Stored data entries

--- --- ---

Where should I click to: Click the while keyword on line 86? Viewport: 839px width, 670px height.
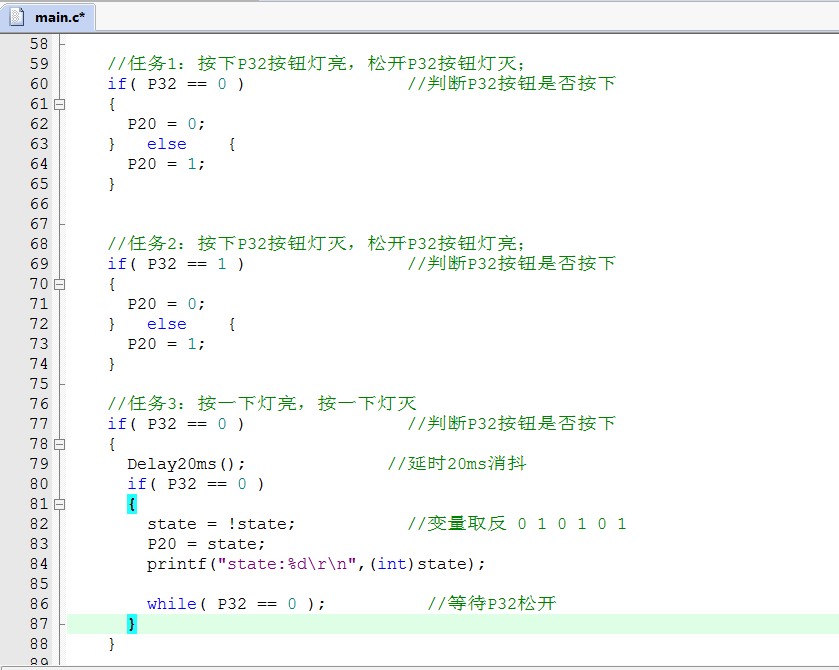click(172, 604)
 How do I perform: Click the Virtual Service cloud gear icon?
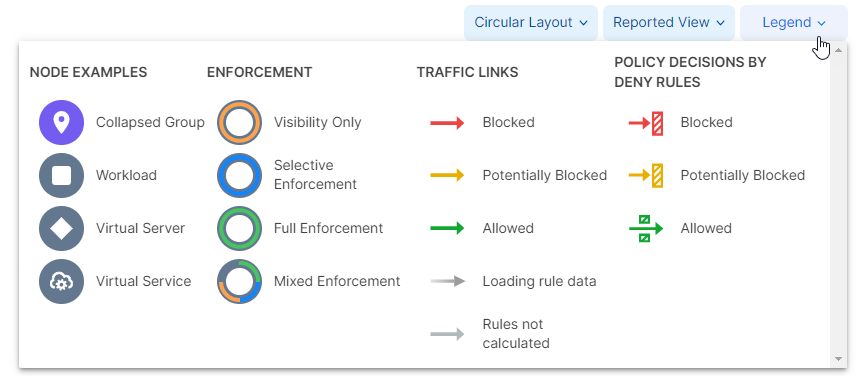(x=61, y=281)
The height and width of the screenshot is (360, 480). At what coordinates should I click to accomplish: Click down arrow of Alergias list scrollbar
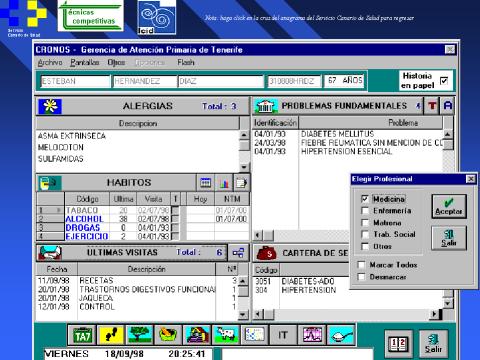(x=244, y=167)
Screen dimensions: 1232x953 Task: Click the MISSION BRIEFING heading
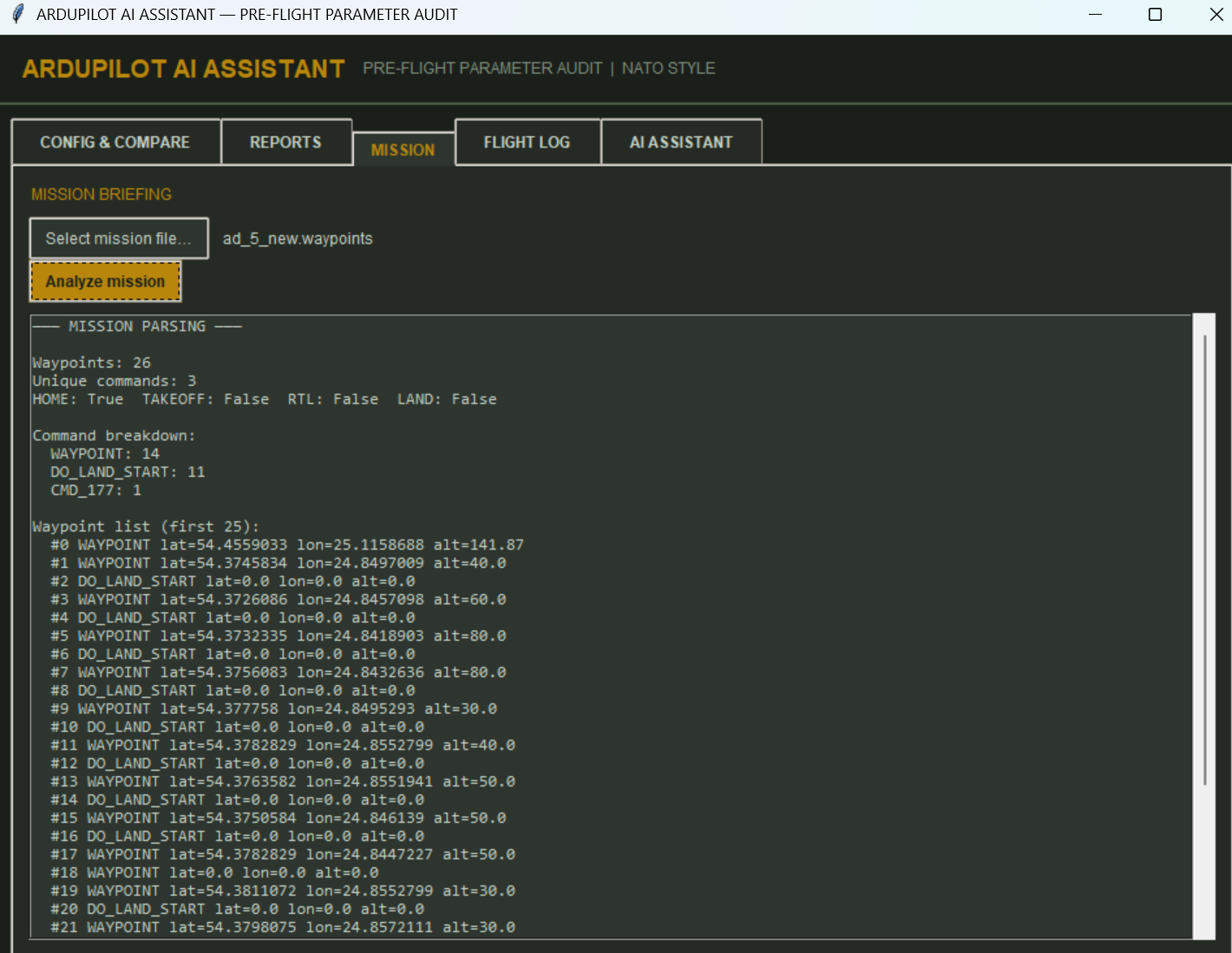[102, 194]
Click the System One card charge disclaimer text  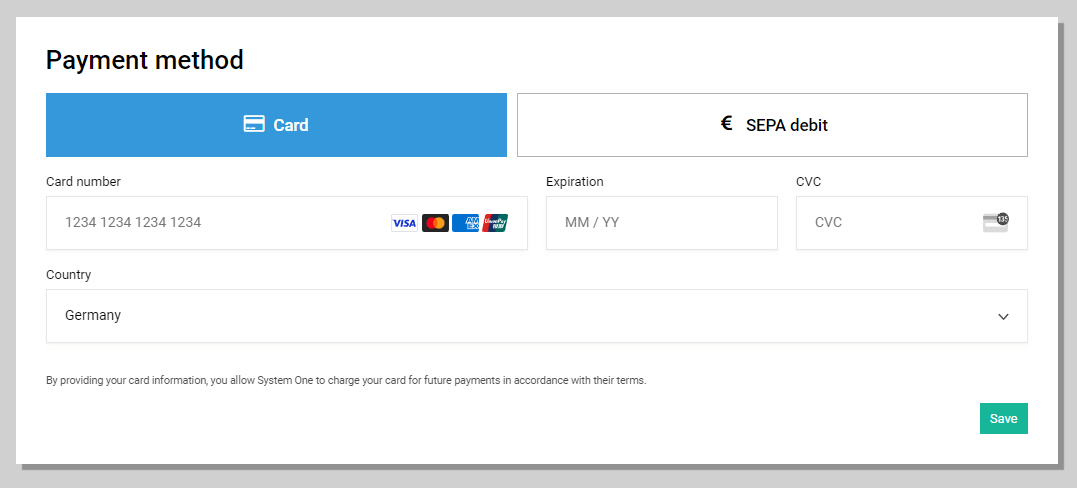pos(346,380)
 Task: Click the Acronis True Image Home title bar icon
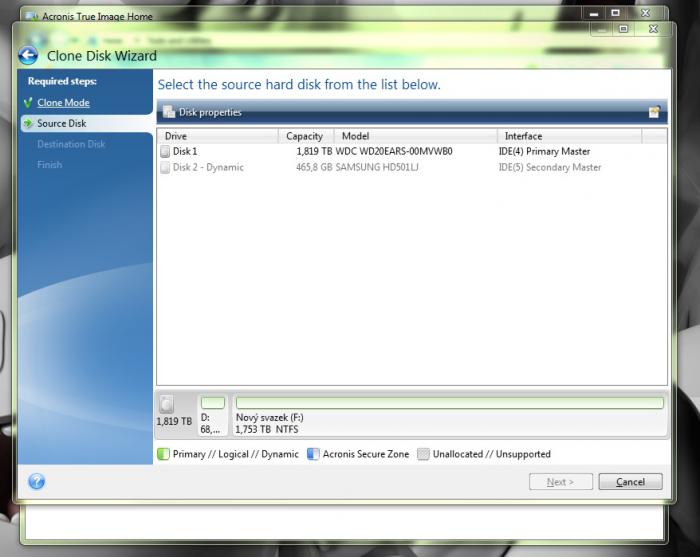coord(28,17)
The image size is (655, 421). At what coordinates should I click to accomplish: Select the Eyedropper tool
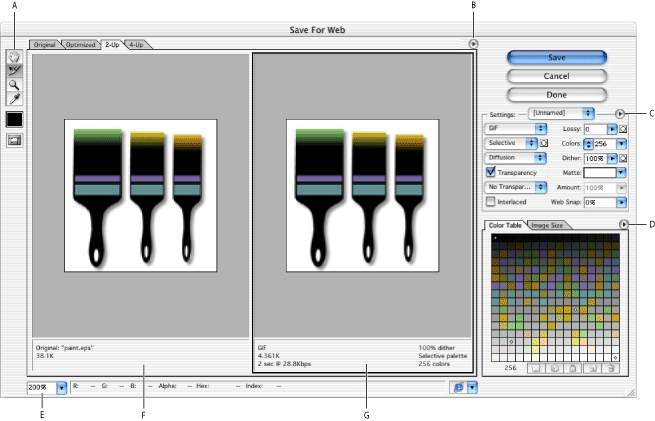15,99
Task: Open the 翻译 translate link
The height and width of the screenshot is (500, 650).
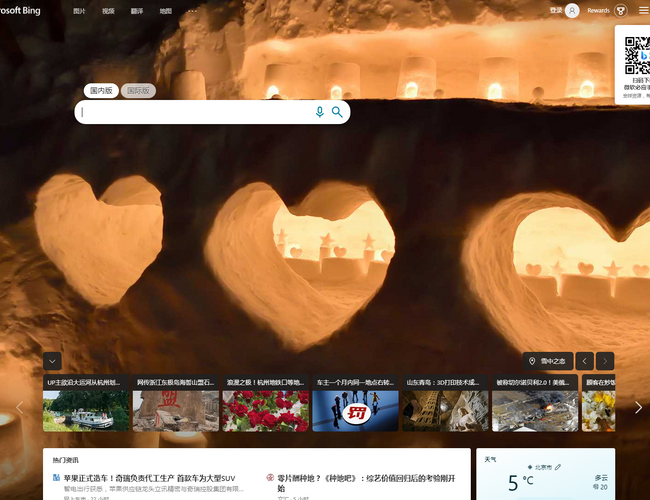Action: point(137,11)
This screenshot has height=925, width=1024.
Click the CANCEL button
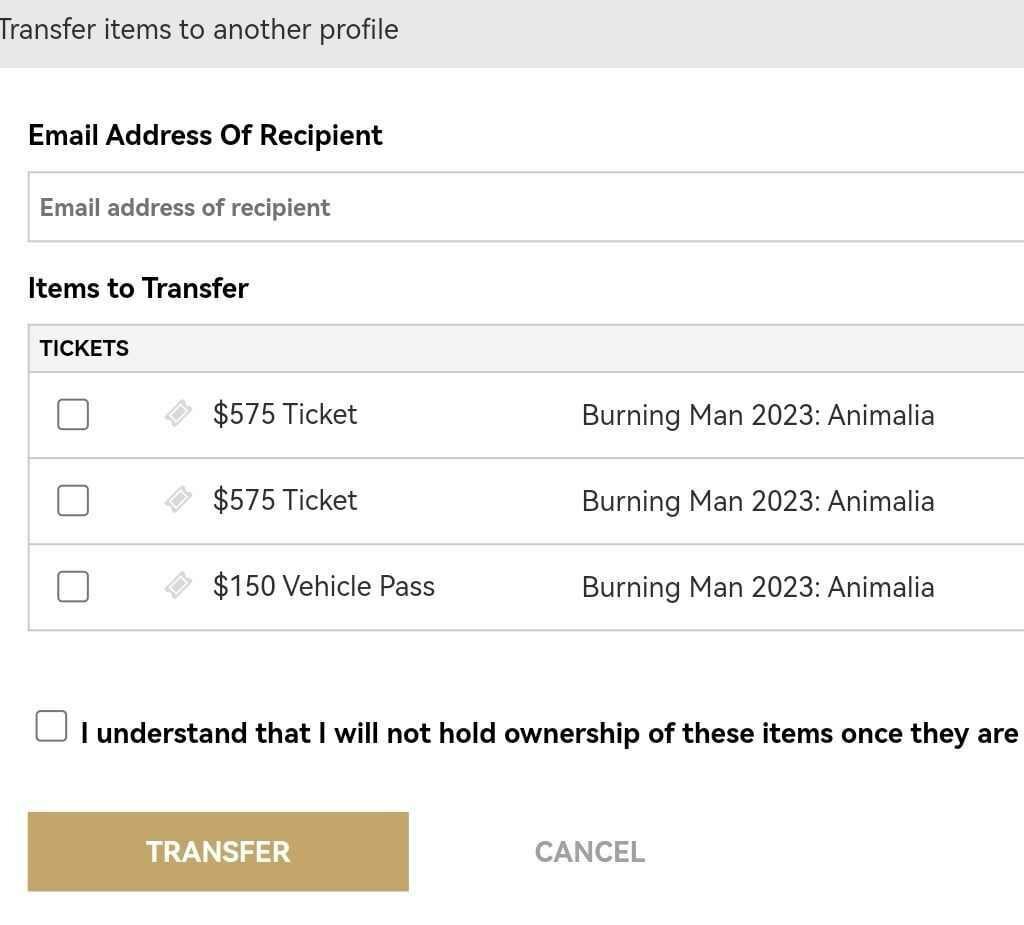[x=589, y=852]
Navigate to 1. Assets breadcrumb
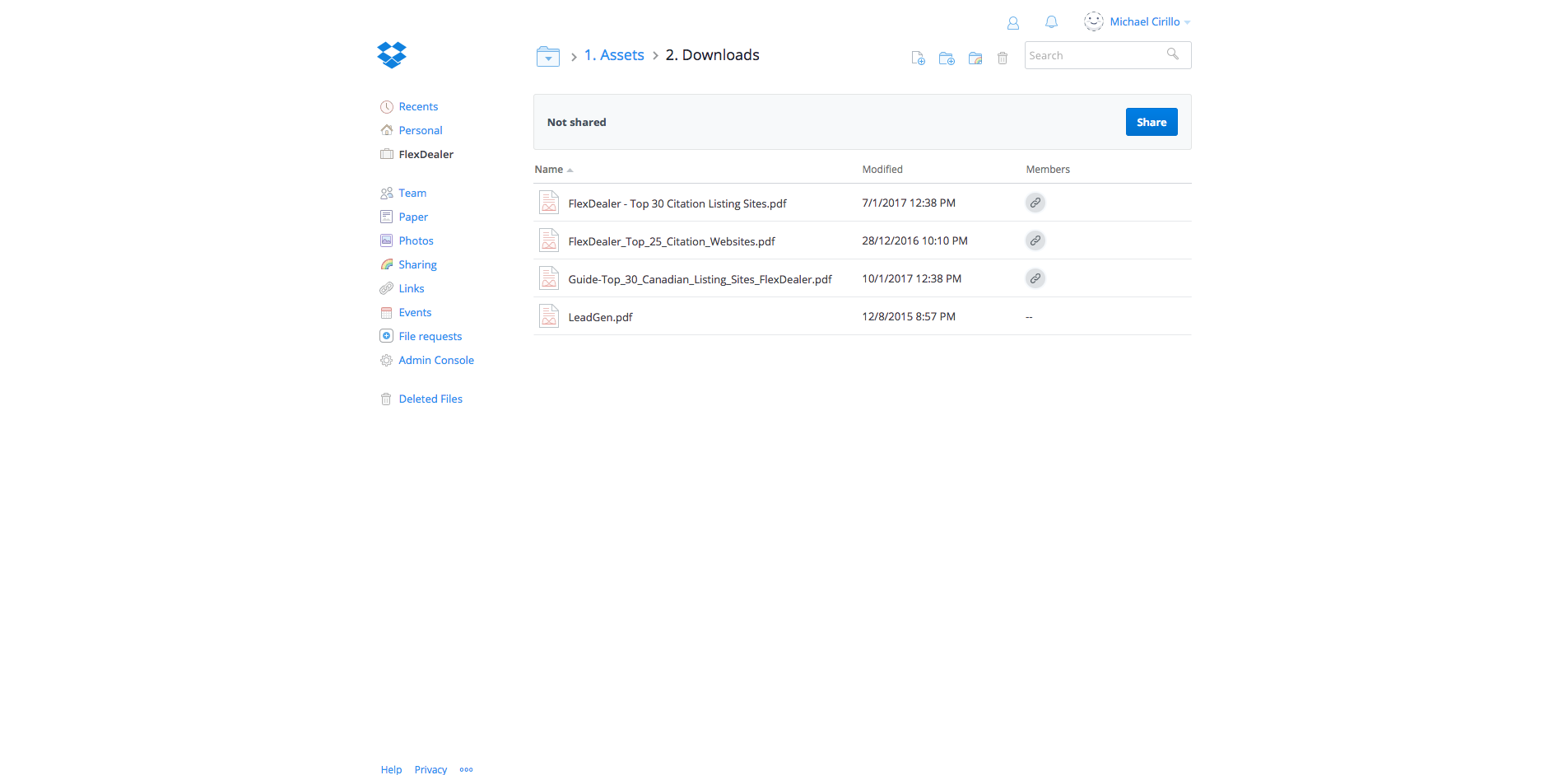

--- --- ---

• _TASK DESCRIPTION_
Your output must consist only of the lines from the line with "Click the CANCEL button" through the final line of the data, both included, reproduced exactly and free of pictures.

• _FINAL ANSWER_
Click the CANCEL button
[x=589, y=852]
Navigate to 1. Assets breadcrumb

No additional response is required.